No meio do caminho para 2030

visão verde

No meio do caminho desta vida

me vi perdido numa selva escura,

solitário, sem sol e sem saída.

Dante, Divina Comédia, Canto I

 

Estamos neste momento precisamente a meio do período de 15 anos estabelecido para se alcançarem os 17 Objetivos de Desenvolvimento Sustentável (ODS) da Agenda 2030 das Nações Unidas. Aprovados, em 2015, na Assembleia-geral das Nações Unidas, os 17 ODS concretizam-se através de 169 metas, agrupáveis em torno de 5 Ps vitais para a sustentabilidade de qualquer modelo de desenvolvimento: Prosperidade, Pessoas, Planeta, Paz e Parcerias. A Agenda 2030 é um desafio para os Estados, mas também para o setor privado e a sociedade civil. Alcançar os 17 ODS asseguraria um mundo equilibrado e sustentável, tanto a nível social, como ambiental.

Não será por falta de riqueza, conhecimento científico-tecnológico ou criatividade que não atingiremos os 17 ODS, ainda que estes coloquem vários desafios. Alguns tendem mesmo a ser contraditórios entre si. Por exemplo, prosperidade ou crescimento económico muitas vezes implica desequilíbrios nos ecossistemas do planeta, poluição e emissão de gases com efeito de estufa (GEE). Por outro lado, as metas em que se materializam os ODS tendem a ser dinâmicas, instáveis, e dependentes de variáveis contextuais difíceis de controlar. A pandemia COVID-19 e a invasão da Ucrânia foram dois acontecimentos imprevisíveis com impactes negativos em aspetos como a pobreza, o desemprego e a segurança alimentar e energética. Infelizmente, muitas vezes hipotecamos os ODS, a agenda do futuro, ao caos mediático e urgente do presente.

Entre 2015 e 2019, o progresso mundial na concretização dos 17 ODS foi de 0,5% ao ano – um ritmo insuficiente para os atingirmos até 2030, mas um sinal de esperança. Contudo, essa tendência foi interrompida nos últimos dois anos. Em 2020 e 2021 não se registaram progressos, sobretudo devido à performance negativa dos países em desenvolvimento – sem os quais jamais seremos bem-sucedidos.

· · · · ·

**TAREFAS DO EXERCÍCIO**
[a] Reescreva em forma de lista o parágrafo do texto sobre a Agenda 2030 que começa por «Estamos neste momento», conservando os factos principais.
[b] Prossiga o texto sobre a Agenda 2030 a partir do ponto em que termina.

**DADOS FORNECIDOS**
· · · · ·

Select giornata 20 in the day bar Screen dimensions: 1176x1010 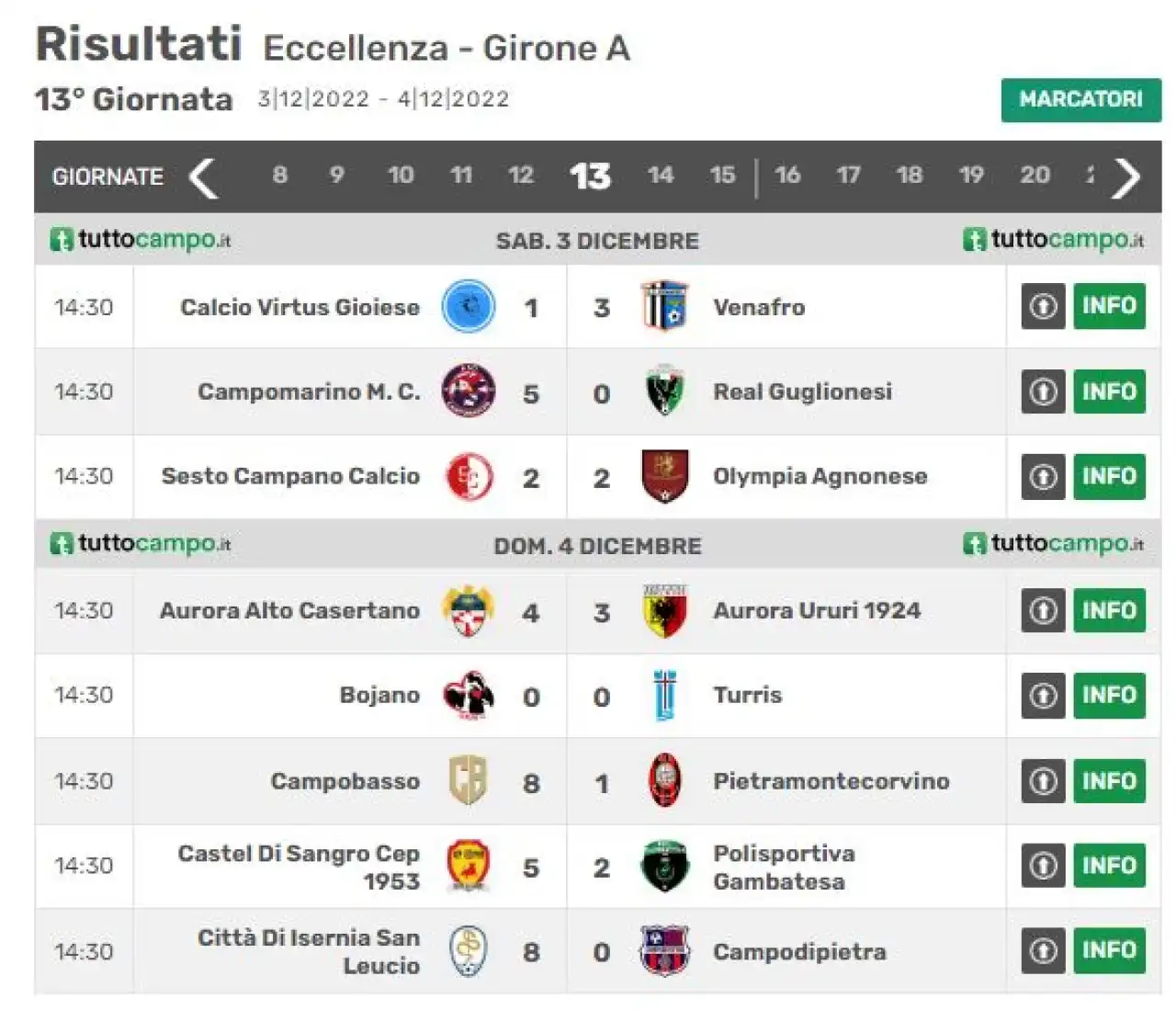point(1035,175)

· · · · ·

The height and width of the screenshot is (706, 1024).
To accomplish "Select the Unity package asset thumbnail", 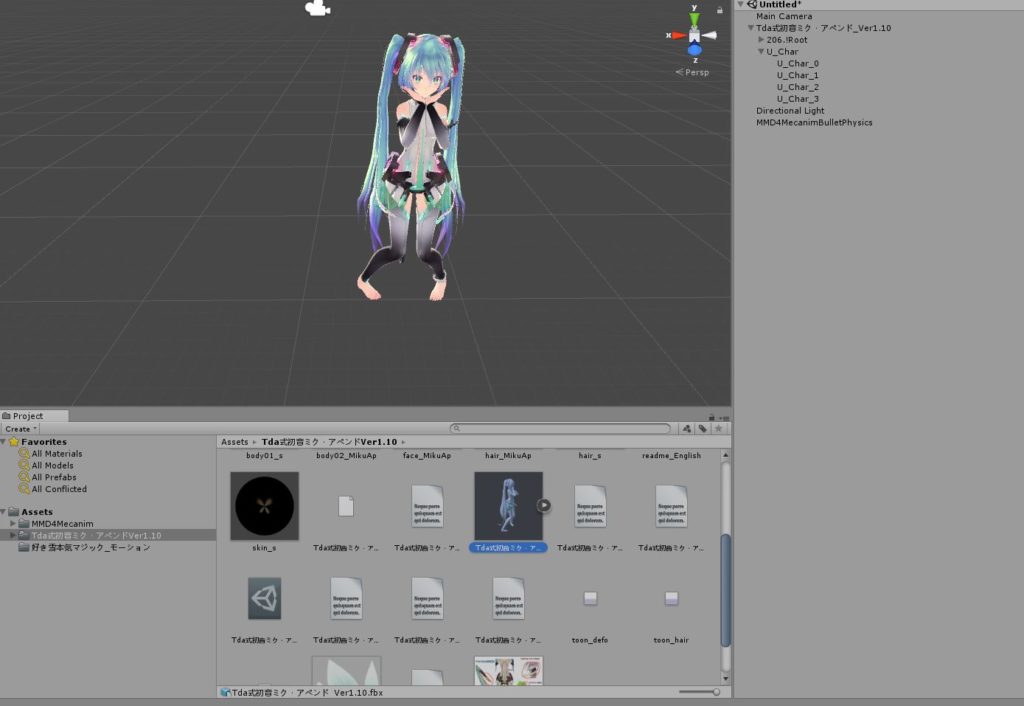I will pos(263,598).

· · · · ·

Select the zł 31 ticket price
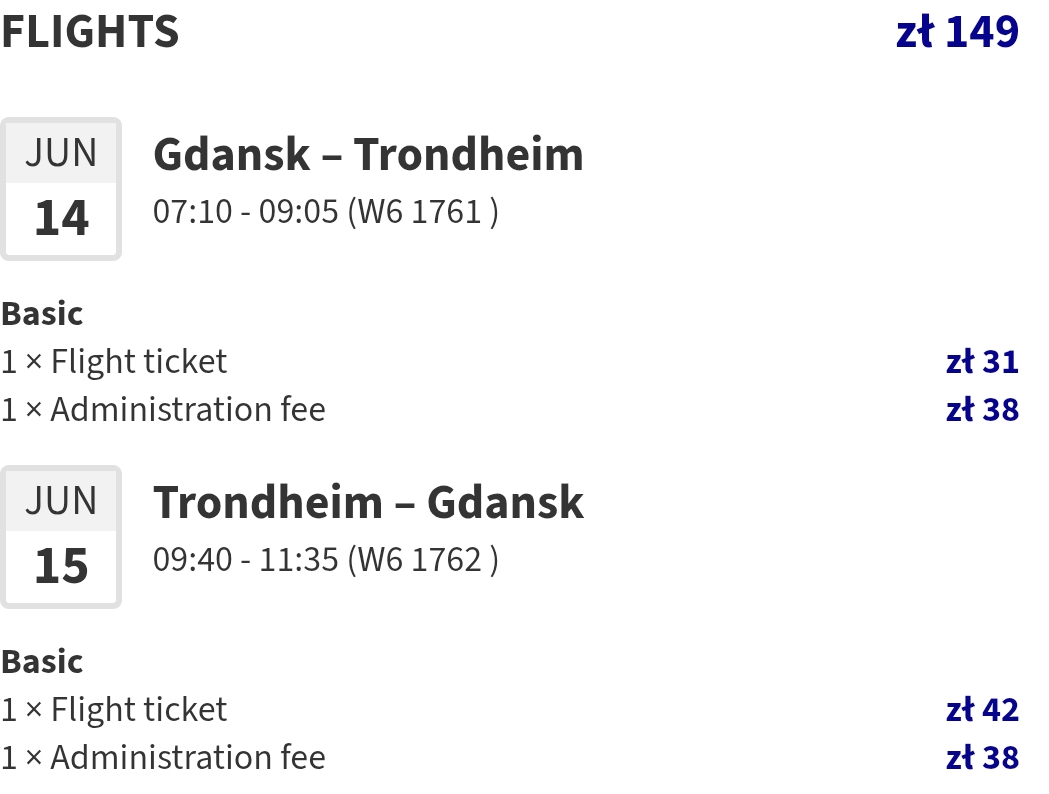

· · · · ·

**RESULTADOS DO EXERCÍCIO**
[a]
- Estamos a meio do período de 15 anos definido para alcançar os 17 Objetivos de Desenvolvimento Sustentável (ODS) da Agenda 2030 das Nações Unidas.
- Os ODS foram aprovados em 2015 na Assembleia-geral das Nações Unidas.
- Concretizam-se através de 169 metas, agrupáveis em torno de 5 Ps: Prosperidade, Pessoas, Planeta, Paz e Parcerias.
- A Agenda 2030 é um desafio para os Estados, o setor privado e a sociedade civil.
- Alcançar os 17 ODS asseguraria um mundo equilibrado e sustentável, a nível social e ambiental.

[b]
A ONU monitoriza o progresso dos países ao nível dos ODS através do SDG Index & Monitoring. Dos 163 que figuram nesse ranking, o mais bem classificado é a Finlândia. Portugal ocupa a posição 20. Desde 2015, o nosso overall score passou de 76,6% para 79,2%. Estamos longe de atingir os 17 ODS (score 100%), mas mais preocupante é o facto de o nosso grau de compromisso ser classificado como baixo – ao contrário de outros países da UE, cujo nível de compromisso é considerado elevado ou moderado. Temos, então, de melhorar o nosso grau de compromisso, bem como a performance nos ODS 12 – Produção e Consumo Sustentáveis, 14 – Proteger a Vida Marinha e 17 – Parcerias para a Implementação dos ODS.

Muitas vezes negligenciado, o tema das parcerias (ODS 17) é decisivo. Como diz o ditado africano: “Se quer ir rápido, vá sozinho. Se quer ir longe, vá acompanhado.” Um dos maiores desafios da transição para a sustentabilidade é que para esta ser bem-sucedida não poderá deixar ninguém para trás e terá de respeitar os princípios – incluindo as limitações – da democracia. Muito recentemente, o primeiro-ministro do Sri Lanka viu-se forçado a abandonar o cargo abruptamente devido às consequências de uma medida que tomou com vista à proteção dos solos do país – a proibição do uso massivo de pesticidas e herbicidas. Ora, essa medida – louvável do ponto de vista ambiental – provocou uma diminuição da produtividade agrícola e, por essa via, do rendimento das pessoas – o que agravou os índices de pobreza e exclusão, levando à revolta social.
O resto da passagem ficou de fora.